* [The problem]
An exact repeat is needed of the lines from the one with "Task: Change Tracks region from in Sweden" through the last line of the data below. Please omit the pictures.

* [Records drawn from a dataset]
——————
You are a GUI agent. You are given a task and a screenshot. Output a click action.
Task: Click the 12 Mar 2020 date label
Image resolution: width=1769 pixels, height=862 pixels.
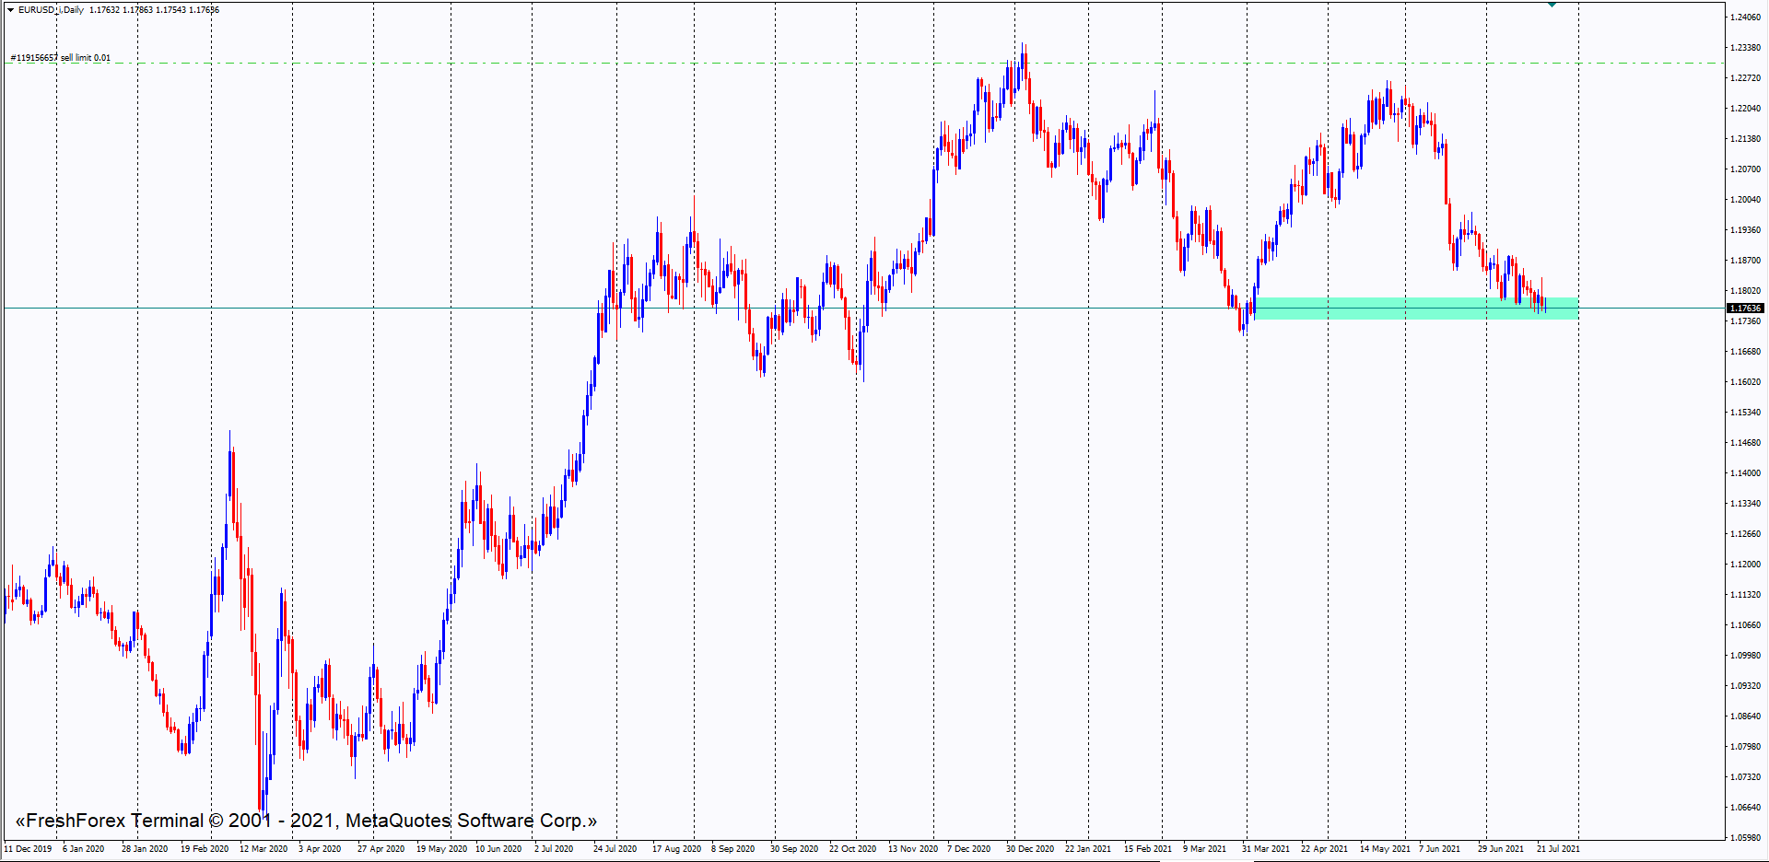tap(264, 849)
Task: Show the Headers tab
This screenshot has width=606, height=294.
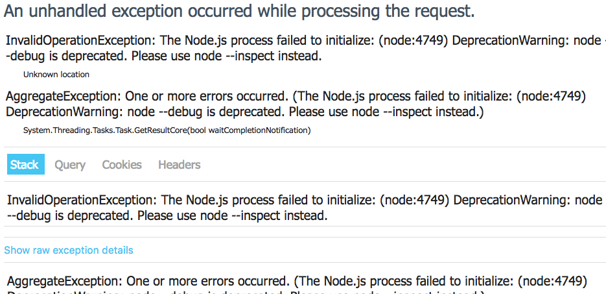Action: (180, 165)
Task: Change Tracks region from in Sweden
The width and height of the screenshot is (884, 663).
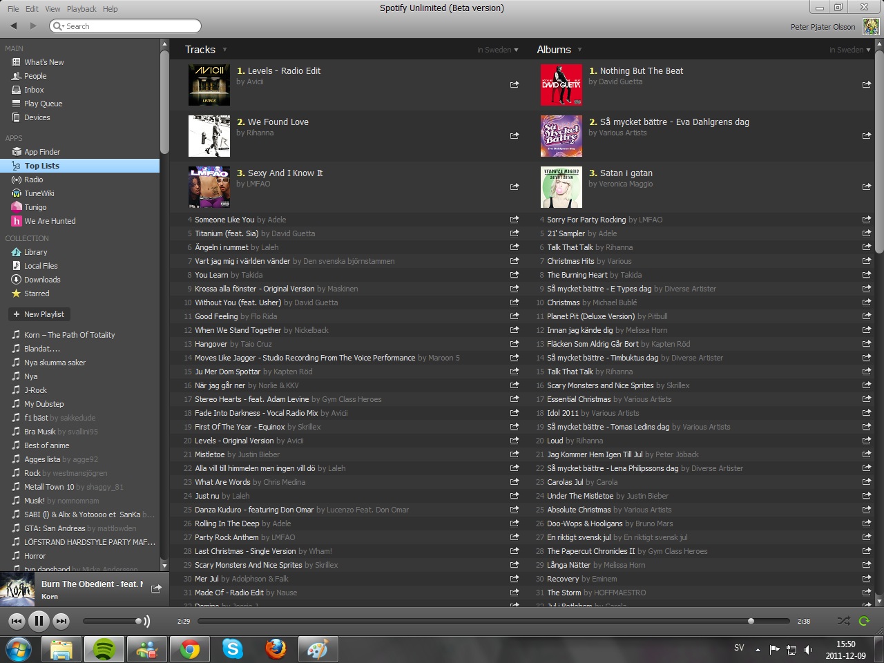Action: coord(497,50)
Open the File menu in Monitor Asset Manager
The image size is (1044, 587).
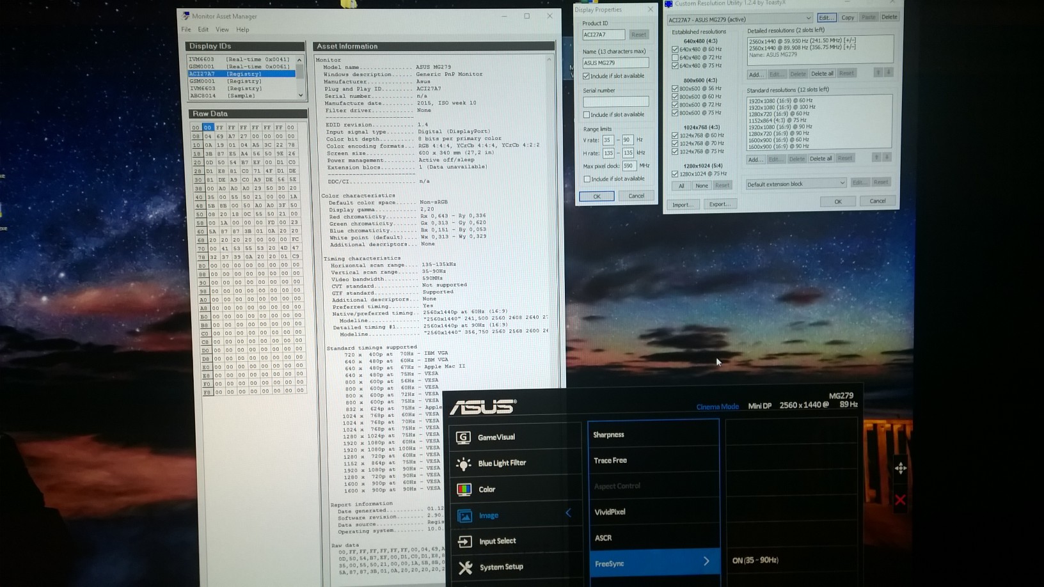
——————
* [Answer to the exercise]
Task: Change Tracks region from in Sweden
The width and height of the screenshot is (884, 663).
Action: coord(497,50)
Open the File menu in Monitor Asset Manager
The image size is (1044, 587).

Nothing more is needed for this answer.